> _What is expected_
Gather each line of the data below that contains the word "should", and copy those lines in full.

==== Data extract ====

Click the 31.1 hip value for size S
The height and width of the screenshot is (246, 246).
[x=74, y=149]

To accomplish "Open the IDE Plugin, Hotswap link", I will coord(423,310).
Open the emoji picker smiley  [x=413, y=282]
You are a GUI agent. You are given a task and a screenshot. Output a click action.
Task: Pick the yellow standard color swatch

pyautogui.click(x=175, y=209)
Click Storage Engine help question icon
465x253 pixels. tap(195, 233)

====
==== Data extract ====

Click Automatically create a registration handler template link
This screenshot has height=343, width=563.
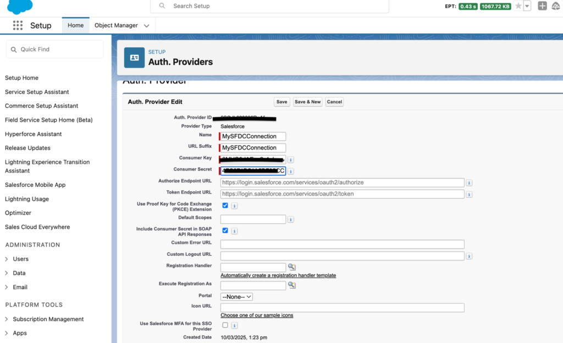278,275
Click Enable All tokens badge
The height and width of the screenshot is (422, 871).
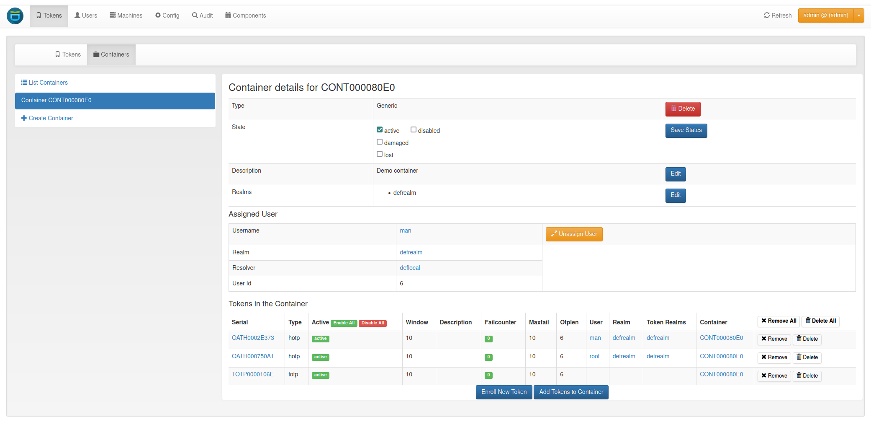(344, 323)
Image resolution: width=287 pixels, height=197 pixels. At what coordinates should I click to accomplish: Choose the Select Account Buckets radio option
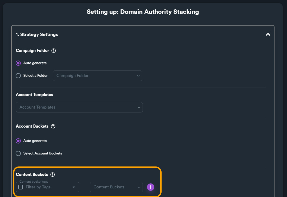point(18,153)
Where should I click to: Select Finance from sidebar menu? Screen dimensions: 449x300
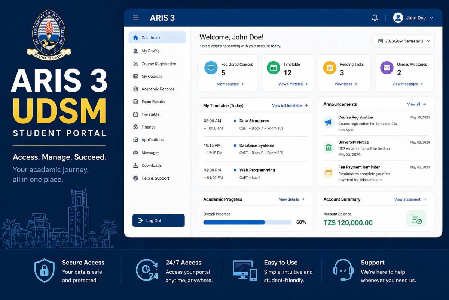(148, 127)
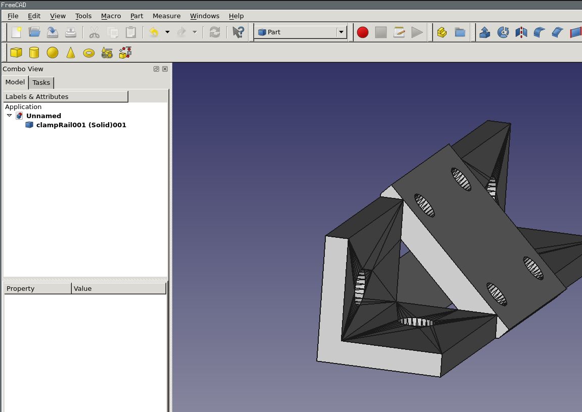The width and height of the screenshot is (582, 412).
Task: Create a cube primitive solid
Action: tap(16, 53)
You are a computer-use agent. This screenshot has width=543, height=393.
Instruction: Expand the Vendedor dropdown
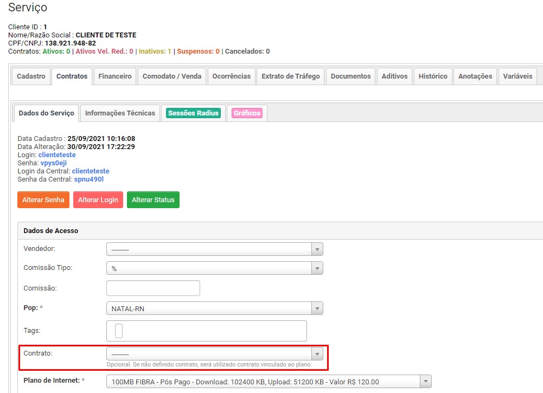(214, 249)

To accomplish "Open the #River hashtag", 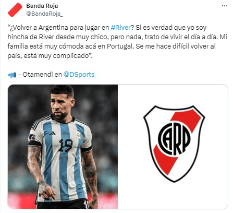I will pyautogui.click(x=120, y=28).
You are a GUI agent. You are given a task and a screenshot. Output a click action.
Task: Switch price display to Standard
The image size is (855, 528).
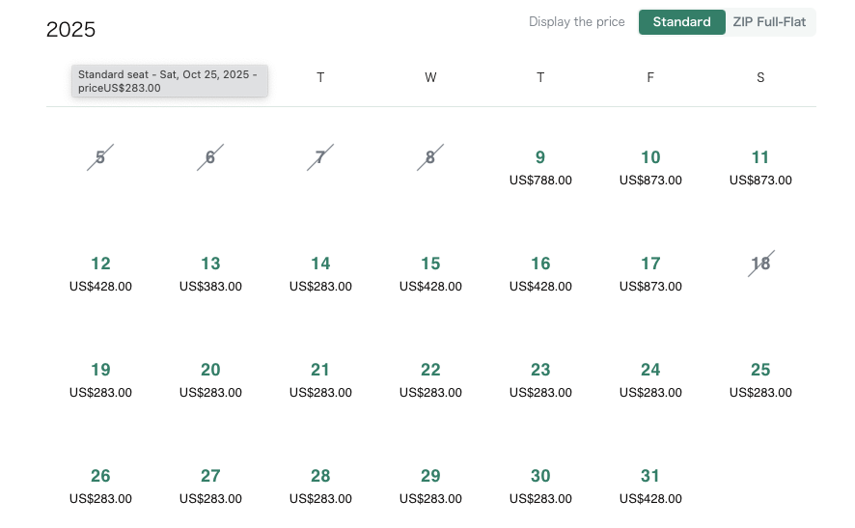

====

> _Complete response_
Image resolution: width=287 pixels, height=197 pixels. At what coordinates should I click to accomplish: Choose the Select Account Buckets radio option
Where should I click to: Select Finance from sidebar menu? Screen dimensions: 449x300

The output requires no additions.